Panorama Fronterizo

«Si sobreviví fue para encontrarlos»: la joven que se niega a abandonar los escombros donde se encuentran los cuerpos de sus familiares a 3 semanas de los terremotos en Venezuela

Lorena Laya frente a las ruinas del edificio OPP 27 en La Guaira, donde vivían su padre, su madrastra y sus hermanos.
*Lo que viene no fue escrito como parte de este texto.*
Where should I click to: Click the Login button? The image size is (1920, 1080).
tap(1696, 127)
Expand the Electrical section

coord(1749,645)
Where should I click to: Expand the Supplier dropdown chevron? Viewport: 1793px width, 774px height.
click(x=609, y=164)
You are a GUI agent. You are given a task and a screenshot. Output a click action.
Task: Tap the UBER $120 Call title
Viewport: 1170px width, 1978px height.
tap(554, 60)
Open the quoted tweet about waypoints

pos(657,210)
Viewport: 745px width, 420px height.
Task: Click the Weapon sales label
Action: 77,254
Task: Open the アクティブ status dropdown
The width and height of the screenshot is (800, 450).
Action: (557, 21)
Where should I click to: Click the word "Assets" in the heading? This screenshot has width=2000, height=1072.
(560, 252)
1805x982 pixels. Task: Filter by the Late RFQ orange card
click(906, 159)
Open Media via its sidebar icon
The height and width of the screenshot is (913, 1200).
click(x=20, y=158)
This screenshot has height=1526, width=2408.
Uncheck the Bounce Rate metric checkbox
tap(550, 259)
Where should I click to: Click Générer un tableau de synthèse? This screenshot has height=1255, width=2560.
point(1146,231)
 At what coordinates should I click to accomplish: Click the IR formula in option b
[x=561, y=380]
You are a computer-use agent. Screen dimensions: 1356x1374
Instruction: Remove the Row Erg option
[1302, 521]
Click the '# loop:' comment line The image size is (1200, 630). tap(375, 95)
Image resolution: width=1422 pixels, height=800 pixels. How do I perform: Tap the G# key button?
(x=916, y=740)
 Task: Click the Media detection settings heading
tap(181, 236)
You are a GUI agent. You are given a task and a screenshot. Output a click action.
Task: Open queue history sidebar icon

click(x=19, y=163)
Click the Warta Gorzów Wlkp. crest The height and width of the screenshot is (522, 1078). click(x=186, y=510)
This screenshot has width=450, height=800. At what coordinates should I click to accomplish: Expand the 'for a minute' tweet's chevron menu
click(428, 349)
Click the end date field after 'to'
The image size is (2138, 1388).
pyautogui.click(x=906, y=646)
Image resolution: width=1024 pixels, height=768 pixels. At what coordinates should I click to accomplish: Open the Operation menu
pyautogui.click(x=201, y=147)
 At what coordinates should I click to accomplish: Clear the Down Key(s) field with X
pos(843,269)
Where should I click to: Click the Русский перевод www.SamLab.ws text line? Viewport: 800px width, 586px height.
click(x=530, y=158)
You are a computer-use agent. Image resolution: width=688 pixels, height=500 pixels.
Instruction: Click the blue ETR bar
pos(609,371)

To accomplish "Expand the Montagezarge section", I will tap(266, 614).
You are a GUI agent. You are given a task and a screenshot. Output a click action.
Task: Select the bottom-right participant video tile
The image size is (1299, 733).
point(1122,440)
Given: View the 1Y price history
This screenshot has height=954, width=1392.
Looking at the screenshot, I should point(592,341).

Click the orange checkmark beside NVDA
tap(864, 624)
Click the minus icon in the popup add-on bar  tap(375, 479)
Lorena Laya se mudó a La Guaira para buscar a su padre, su madrastra y sus hermanos, después de los dos terremotos que estremecieron a Venezuela el pasado 24 de junio.

 

Mudarse es una forma de explicar la rutina que ha adoptado durante las últimas tres semanas: mantenerse alerta junto a la excavadora oruga que remueve los escombros en el día y dormir en casa de su abuelo paterno por las noches.

 

Sólo cuando necesita ropa limpia, regresa a su casa en Caracas.

 

«Estamos aquí desde que la máquina se enciende hasta que se apaga», dice la joven de 24 años desde un rincón donde su teléfono recobra señal, lejos del ruido de las máquinas y bajo la sombra de un árbol que suaviza el impacto del sol del Caribe.

 

«Cuando la máquina está trabajando no me despego de allí. En dos ocasiones ha pasado que si no estamos atentos puede llevarse los cuerpos», cuenta Lorena cerca de una carpa que dejaron unos vecinos después de haber encontrado a sus familiares bajo las ruinas.

 

Esta carpa le sirve como refugio cuando ya no tiene fuerzas para vigilar las máquinas. Allí comparte, junto con los familiares de otros desaparecidos, la esperanza de que alguien más sea rescatado con vida.

 

«Si sobreviví fue para encontrarlos. Estoy dándolo todo para lograrlo».